## Problem to work on
Identify each row below that contains the string "menu", counting only matches with the same capitalization, and copy every such row in full.

>> START Given data

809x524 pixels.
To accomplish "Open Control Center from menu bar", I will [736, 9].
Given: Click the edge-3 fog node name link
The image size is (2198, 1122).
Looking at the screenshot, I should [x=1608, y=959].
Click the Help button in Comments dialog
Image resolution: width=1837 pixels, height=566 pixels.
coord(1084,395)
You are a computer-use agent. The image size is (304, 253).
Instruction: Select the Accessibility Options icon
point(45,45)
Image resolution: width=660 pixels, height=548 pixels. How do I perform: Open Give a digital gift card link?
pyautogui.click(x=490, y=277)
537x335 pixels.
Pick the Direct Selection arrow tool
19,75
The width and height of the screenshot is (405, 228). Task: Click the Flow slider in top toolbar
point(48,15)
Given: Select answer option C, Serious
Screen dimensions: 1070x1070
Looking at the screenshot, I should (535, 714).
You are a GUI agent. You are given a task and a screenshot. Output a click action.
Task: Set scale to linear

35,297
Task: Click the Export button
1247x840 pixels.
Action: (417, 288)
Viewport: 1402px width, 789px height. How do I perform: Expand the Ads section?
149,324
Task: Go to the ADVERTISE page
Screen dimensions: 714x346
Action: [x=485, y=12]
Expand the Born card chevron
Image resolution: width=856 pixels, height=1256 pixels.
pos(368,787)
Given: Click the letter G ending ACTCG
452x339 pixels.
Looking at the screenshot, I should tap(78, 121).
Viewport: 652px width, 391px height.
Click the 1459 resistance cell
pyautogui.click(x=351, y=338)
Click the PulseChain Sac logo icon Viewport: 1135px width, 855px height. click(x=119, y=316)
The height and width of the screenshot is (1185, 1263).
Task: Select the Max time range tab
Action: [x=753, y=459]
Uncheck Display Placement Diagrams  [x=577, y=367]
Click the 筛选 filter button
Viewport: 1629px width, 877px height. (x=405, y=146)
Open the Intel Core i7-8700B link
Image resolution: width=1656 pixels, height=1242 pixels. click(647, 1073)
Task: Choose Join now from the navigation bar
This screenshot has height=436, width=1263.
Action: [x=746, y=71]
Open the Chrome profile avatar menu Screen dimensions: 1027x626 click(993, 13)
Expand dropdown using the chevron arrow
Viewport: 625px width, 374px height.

>> END Given data

## Solution to this exercise
To accomplish "Open Control Center from menu bar", I will [736, 9].
Open the Chrome profile avatar menu Screen dimensions: 1027x626 click(993, 13)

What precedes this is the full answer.